While I wait for a £1.75 USB LED light to solve my cupboard lumination problem I thought I would investigate digit recognition for an LCD screen.
Turns out some clever people before me have considered the same problem from the point of view of allowing the blind to read displays.
I found some good ideas in this publication – http://www.ski.org/rerc/HShen/Publications/embedded.pdf
Turns out the problem can be distinguished from classic OCR and bespoke algorithms provide better success. Both papers have Symbian implementations and so look perfect for implementation on the Raspberry Pi. The second publication looks slightly easier for a novice like me.
This leads me to sketch out the following rough process for a C++ program:
- Take PGM file from uvccapture as input
- Read PGM file in c++ – http://stackoverflow.com/questions/8126815/how-to-read-in-data-from-a-pgm-file-in-c
- Then binarize as per algorithm in second article.
- Then recognise blobs as per Wikipedia pseudo code for connected component analysis – http://en.wikipedia.org/wiki/Connected-component_labeling
- Then filter (e.g. By size h/w ration).
- Then detect digits (look up Hough voting).
- Then check digits are sensible.
- Output a short or byte number reading (e.g. 4.4).

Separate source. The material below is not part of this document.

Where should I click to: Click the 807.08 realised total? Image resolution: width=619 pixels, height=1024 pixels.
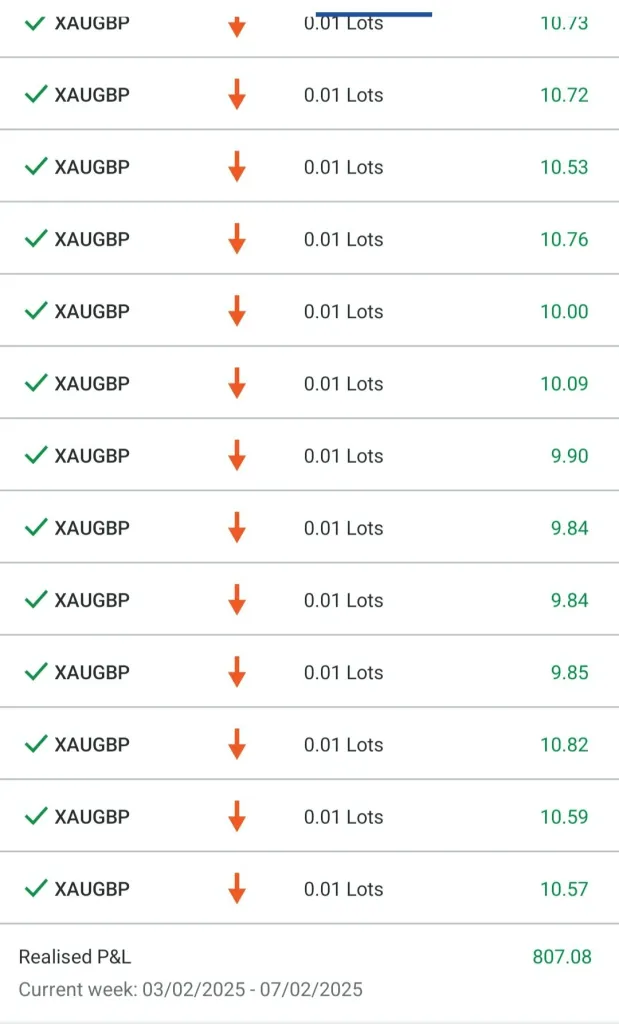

There may be scope for adding in edge detection (as per first publication) – may be as an extra input for blob detection or filtering. Edge detection in Linux : http://linux.about.com/library/cmd/blcmdl1_pgmedge.htm .
This Thesis also has some useful ideas about using the OpenCV resource: http://repositories.tdl.org/ttu-ir/bitstream/handle/2346/ETD-TTU-2011-05-1485/LI-THESIS.pdf?sequence=1 (although I don’t think Tesseract would work very well – and it hasn’t been ported to the Pi as far as I am aware). However, for now loading 3GB of code (for OpenCV) may be overkill for my task.